● やるべきこと
1/ 精神保健福祉法の研修紹介文のうち、「今回の院内研修は、精神保健福祉法の内容について行う予定でしたが、」を含む語句で始まり「という言葉を残しています。」で終わる部分を、一字も変えずに返してください。
2/ 精神保健福祉法の研修紹介文に名前が出てくる法律をすべて挙げてください。
3/ 精神保健福祉法の研修紹介文の続きを、最後の文の次から書いてください。

● 分析用テキスト
☆ ☆ ☆

精神保健福祉法について
行動制限最小化委員会より、ビデオ研修を行いました。その内容の一部をご紹介します。
今回の院内研修は、精神保健福祉法の内容について行う予定でしたが、
身体拘束の歴史が知りたい等の意見があり、急遽内容を変更し精神保健福祉法の歴史について行いました。
精神保健福祉法ができるまでを年表にし、その中で起きたことを発表しました。
精神保健福祉法ができる前、精神病患者への対処法というと加持祈禱や灌滝でした。
そのあと、精神病者監護法が制定されましたが、私宅監置が中心で警察が管理していました。
そこで、病者は病院で診るという形を目指したのが、我が国における近代的な精神病学創立者で医学者である呉秀三先生です。
私宅監置に異議を唱えた方で、
「我が国の精神病者は、精神の病を持つという不幸に加えて、この国に生まれた不幸をも併せ持っている」
という言葉を残しています。
精神病院法が1919年に公布され、都道府県に公立の精神病院の設置を試みましたが全国で5~6病院しかできず、精神病院の設置はほとんど進みませんでした。

☆ ☆ ☆

● 確認用データ
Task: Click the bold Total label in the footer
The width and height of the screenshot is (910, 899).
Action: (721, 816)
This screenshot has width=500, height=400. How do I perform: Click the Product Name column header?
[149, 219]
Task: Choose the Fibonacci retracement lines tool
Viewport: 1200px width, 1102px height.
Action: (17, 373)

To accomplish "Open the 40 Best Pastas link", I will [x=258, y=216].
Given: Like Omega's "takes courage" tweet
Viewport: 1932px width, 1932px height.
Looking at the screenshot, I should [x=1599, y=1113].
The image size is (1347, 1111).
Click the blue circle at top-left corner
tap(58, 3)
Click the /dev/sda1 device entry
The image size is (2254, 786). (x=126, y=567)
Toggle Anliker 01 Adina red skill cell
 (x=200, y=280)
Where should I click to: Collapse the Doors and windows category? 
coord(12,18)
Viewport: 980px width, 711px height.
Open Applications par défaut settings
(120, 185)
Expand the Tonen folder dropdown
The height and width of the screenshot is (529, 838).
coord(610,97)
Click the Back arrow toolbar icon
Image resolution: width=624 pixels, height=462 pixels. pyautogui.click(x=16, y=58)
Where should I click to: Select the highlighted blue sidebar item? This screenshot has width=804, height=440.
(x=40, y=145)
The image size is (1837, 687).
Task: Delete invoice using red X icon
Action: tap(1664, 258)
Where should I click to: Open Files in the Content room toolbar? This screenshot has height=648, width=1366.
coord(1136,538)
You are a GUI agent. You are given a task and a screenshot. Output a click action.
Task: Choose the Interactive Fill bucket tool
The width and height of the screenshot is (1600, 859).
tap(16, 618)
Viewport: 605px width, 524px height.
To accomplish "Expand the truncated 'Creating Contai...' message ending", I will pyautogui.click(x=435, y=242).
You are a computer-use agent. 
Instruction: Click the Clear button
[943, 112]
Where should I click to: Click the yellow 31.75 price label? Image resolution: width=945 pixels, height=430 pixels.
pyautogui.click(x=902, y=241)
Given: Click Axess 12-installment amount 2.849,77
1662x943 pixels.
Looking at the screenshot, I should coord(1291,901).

☆ ☆ ☆

● 各作業の回答
1/
今回の院内研修は、精神保健福祉法の内容について行う予定でしたが、
身体拘束の歴史が知りたい等の意見があり、急遽内容を変更し精神保健福祉法の歴史について行いました。
精神保健福祉法ができるまでを年表にし、その中で起きたことを発表しました。
精神保健福祉法ができる前、精神病患者への対処法というと加持祈禱や灌滝でした。
そのあと、精神病者監護法が制定されましたが、私宅監置が中心で警察が管理していました。
そこで、病者は病院で診るという形を目指したのが、我が国における近代的な精神病学創立者で医学者である呉秀三先生です。
私宅監置に異議を唱えた方で、
「我が国の精神病者は、精神の病を持つという不幸に加えて、この国に生まれた不幸をも併せ持っている」
という言葉を残しています。

2/
精神保健福祉法
精神病者監護法
精神病院法

3/
第二次大戦の終戦から5年後の1950年、精神衛生法が制定されここで初めて私宅監置制度が廃止されます。
また、都道府県に公立の精神病院の設置も義務付けられました。
歴史を学ぶ上で、今までの新聞記事や今までに起きた虐待事件なども合わせて発表しました。
精神保健福祉法が1995年に制定された今でも、悲惨な事件があることは悲しいことです。
研修後のアンケートでは、“患者さんの人権・尊厳を守るためにも精神保健福祉法を適宜見直し、理解を深めたい”
“患者さんの人権と尊厳を守るための大切な法律”などの意見が集まりました。
出口病院では、精神保健福祉法の研修を毎年必ず行っています。
職員が精神保健福祉法の内容や歴史について理解を深め、共有することがまず大切な一歩だと感じます。